Locals warned that the planned overhaul to rubbish collections in the city’s New Town would “desecrate” an area that is home to some of the finest neoclassical architecture in the world and inspired Edinburgh’s claim to title of ‘the Athens of the north’.

The major row broke out after the city council was accused of railroading through plans to scrap the ‘gull-proof bags’ and recycling boxes the area’s well-heeled residents have been using for several years, which were left outside on pavements for weekly early morning collections.

Instead, the town hall plans to impose multiple ‘bin hubs’ throughout the area, raising fears that the new eyesores will contribute to Edinburgh going the same way as Liverpool’s waterfront, in being stripped of its prestigious Unesco status as a World Heritage site.

Up to six bins would be installed in each hub for recycling and household waste, under proposals that have also been criticised by conservation bodies.

The move follows widespread concern at other developments in Scotland’s capital, including the building of a poo-shaped hotel which has become known to locals as ‘the golden turd’ and critics claim ruins the city skyline.

"It would be a complete desecration of the streetscape,” Carol Nimmo, chair of New Town and Broughton Community Council, said of the bins proposals.

“Now we’ve got nothing on the street for six days and 23 hours. Suddenly, they want these permanent fixtures, literally in front of the houses all the way through these beautiful streets.

"The Unesco decision on Liverpool has focused minds. If you read their decision they don’t just talk about the big buildings, they talk about the cumulative effect of smaller decisions. That’s exactly what’s happening here.

"Everyone in other areas that got these containers in 2013 were told it would be regular collections, they’d be kept tidy. But they’re almost always overflowing.

"If you’ve been in Edinburgh lately, you can see the city is not a great place to behold, because it’s such a mess."

Locals are particularly annoyed that the council has used traffic regulations to force the changes through, rather than the planning system which gives the public a greater say. Few knew about the proposed changes until they were approved at an obscure council meeting.

Ms Nimmo warned that Edinburgh’s heritage status had come under threat before, most notably over now abandoned plans to develop its historic Royal High Scottish building. The city is not on Unesco ‘at risk’ register, which Liverpool had been since 2012.

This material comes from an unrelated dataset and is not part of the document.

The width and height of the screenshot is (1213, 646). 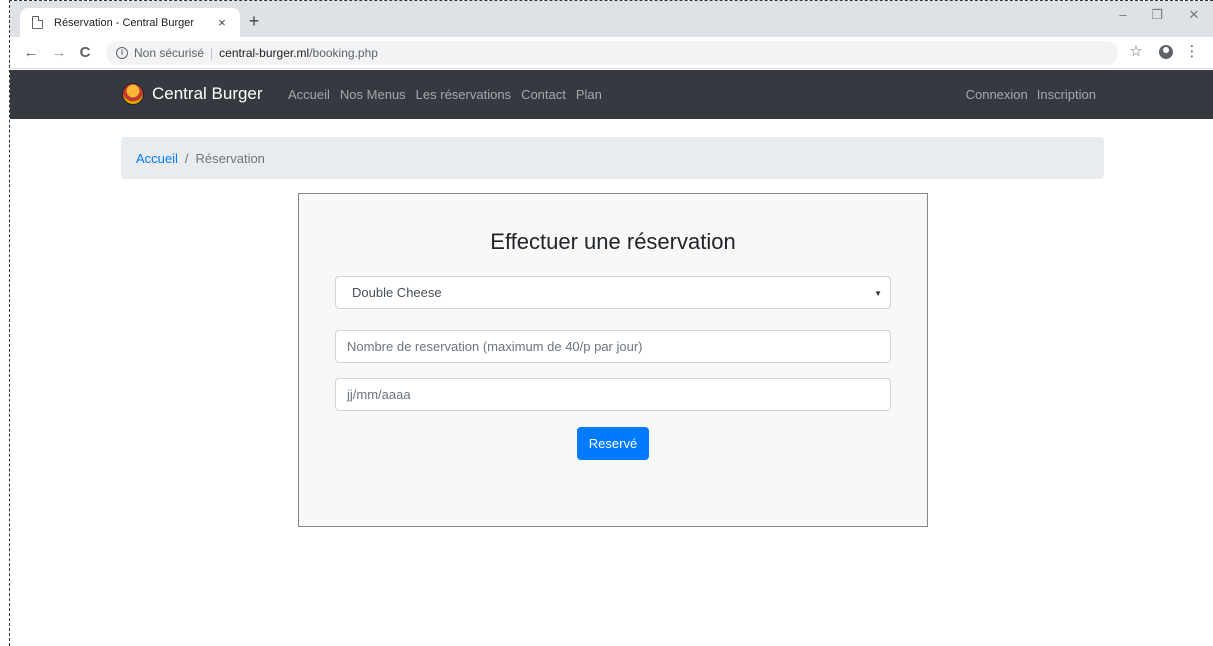 What do you see at coordinates (1066, 94) in the screenshot?
I see `nav-link-inscription: Inscription` at bounding box center [1066, 94].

Australia also avoided yesterday having the Great Barrier Reef listed as an endangered world heritage site by Unesco, despite extensive climate change-fuelled damage to the ecosystem’s corals, following a lobbying effort from Canberra.

However, Ms Nimmo warned that developments such as the ‘golden turd’ hotel and a revamped shopping development in the city could soon see Unesco turn its attention towards Scotland again.

"Edinburgh City Council have, without doubt, not been looking after their heritage,” she said. “We are concerned that the heritage site is coming way down on their priority list.”

Edinburgh World Heritage, an independent charity, has warned that bin hubs in other areas had become magnets for fly-tippers and “represents a threat to the visual integrity of the New Town”. The added “street clutter” will “negatively alter the character of our Georgian terraces”.

Christina Sinclair, director of Edinburgh World Heritage, said that while Edinburgh’s Unesco status “is not under imminent threat” the decision in Liverpool highlighted the need for the city to “remain vigilant”.

The Cockburn Association, the 146-year-old Edinburgh conservation group, has warned that Unesco’s decision on Liverpool is a “warning bell” and called for the council’s policies to be reviewed.

However, Karen Doran, Edinburgh Council’s vice convenor for the environment, claimed the bin hubs would bring “numerous benefits”, such as more regular collections and helping meet environmental targets. 
Rules that mean residents must walk no more than 50 metres to a bin may also be relaxed to reduce the number, she said.

She added: “We recognise the uniqueness of the World Heritage area and are rightly proud of the special status that this area of Edinburgh holds.

“We are confident that we can introduce a more modern and fit-for-purpose waste and recycling service that does not undermine the character of the area.”